This work presents ROSA, a microring-based optical neural network architecture that improves robustness and energy efficiency using an optical shift-and-add (OSA) module and a layer-wise hybrid mapping strategy. It introduces a noise-aware voltage-to-weight model considering DAC and thermal variations, and a workload-aware framework to co-optimize MRR array size and layer-wise dataflow. Optimized arrays reduce the aggregated relative energy-delay product (EDP) by 64% and 26% compared with DEAP-CNNs and a general compact array, respectively. OSA further contributes 29% EDP reduction. The proposed hybrid mapping strategy improves CIFAR-10 accuracy by 8.3% over weight-stationary mapping while achieving an average 54.7% lower EDP than DEAP-CNNs.

Editorial analysis

A structured set of objections, weighed in public.

Desk editor's note, referee report, simulated authors' rebuttal, and a circularity audit. Tearing a paper down is the easy half of reading it; the pith above is the substance, this is the friction.

Referee Report

2 major / 2 minor

Summary. This paper presents ROSA, a microring-based optical neural network architecture that uses an optical shift-and-add (OSA) module and a layer-wise hybrid mapping strategy to improve robustness and energy efficiency. It develops a noise-aware voltage-to-weight model incorporating DAC and thermal variations, together with a workload-aware co-optimization framework for MRR array size and dataflow. Simulation results claim 64% and 26% reductions in aggregated relative EDP versus DEAP-CNNs and general compact arrays respectively, an additional 29% EDP reduction from OSA, and an 8.3% CIFAR-10 accuracy improvement over weight-stationary mapping with 54.7% lower average EDP.

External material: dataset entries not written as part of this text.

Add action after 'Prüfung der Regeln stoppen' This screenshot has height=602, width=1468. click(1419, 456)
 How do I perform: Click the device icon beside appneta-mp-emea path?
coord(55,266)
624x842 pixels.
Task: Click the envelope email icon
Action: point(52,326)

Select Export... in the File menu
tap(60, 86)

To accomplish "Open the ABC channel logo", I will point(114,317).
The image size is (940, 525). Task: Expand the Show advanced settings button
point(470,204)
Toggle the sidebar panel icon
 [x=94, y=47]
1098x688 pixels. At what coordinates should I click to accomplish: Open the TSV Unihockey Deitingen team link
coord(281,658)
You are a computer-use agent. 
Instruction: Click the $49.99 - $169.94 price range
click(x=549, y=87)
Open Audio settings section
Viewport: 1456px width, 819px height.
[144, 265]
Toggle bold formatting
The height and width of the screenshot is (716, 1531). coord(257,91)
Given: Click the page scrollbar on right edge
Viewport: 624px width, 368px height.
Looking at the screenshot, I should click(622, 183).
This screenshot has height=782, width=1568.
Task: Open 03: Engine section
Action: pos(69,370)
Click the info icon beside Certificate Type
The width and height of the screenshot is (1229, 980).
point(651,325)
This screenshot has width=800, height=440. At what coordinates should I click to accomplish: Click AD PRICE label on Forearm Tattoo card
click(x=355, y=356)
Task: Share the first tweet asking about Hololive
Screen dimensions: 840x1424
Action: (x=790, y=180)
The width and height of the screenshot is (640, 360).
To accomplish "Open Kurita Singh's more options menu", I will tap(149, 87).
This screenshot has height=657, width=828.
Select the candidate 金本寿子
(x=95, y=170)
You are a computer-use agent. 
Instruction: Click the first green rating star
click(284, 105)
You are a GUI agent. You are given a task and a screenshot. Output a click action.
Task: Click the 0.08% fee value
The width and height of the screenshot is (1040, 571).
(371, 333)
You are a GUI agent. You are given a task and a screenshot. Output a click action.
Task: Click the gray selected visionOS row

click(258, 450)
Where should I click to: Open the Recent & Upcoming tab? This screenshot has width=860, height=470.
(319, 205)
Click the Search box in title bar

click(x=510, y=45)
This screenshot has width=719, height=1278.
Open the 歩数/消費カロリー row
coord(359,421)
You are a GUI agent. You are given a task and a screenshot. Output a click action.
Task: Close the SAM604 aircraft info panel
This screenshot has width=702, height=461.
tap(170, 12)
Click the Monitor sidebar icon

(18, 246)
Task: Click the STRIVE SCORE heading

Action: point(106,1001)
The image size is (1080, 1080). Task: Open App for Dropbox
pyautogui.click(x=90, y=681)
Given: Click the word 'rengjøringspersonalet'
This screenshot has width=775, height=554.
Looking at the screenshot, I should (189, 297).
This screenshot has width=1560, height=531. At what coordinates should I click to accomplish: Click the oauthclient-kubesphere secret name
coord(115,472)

Significance. If the simulation results hold under realistic hardware conditions, the OSA module and hybrid mapping approach could meaningfully advance energy-efficient and robust photonic neural network accelerators by mitigating key noise and mapping challenges in microring arrays. The co-optimization framework and explicit noise model represent concrete contributions that could be adopted in future optical computing designs.

major comments (2)
  1. [Noise Model (methods) and Results (evaluation)] The headline quantitative claims (64% EDP reduction vs. DEAP-CNNs, 29% from OSA, 8.3% accuracy gain) rest entirely on the noise-aware voltage-to-weight model. This model accounts only for DAC and thermal variations; the manuscript contains no sensitivity analysis or bounding argument showing that omitted effects (inter-ring crosstalk, wavelength drift under load, fabrication resonance shifts) remain negligible at the reported operating points. Because the EDP and accuracy numbers are direct outputs of this model, the central performance claims cannot be assessed without additional validation or analysis of model completeness.
  2. [Evaluation and Results sections] All reported EDP and accuracy figures are obtained from simulation under the custom noise model with no error bars, no multiple random seeds, and no fabricated-chip measurements. The absence of hardware validation or cross-check against measured microring characteristics makes the 64%/26%/29% EDP reductions and 8.3% accuracy delta load-bearing only under the untested assumption that the model captures all dominant error sources.
minor comments (2)
  1. [Figures in Results] Figure captions and axis labels for EDP and accuracy plots should explicitly state that all values are simulation-derived under the DAC+thermal noise model.
  2. [Abstract and §1] The abstract and introduction should clarify early that all quantitative results are simulation-based rather than measured on silicon.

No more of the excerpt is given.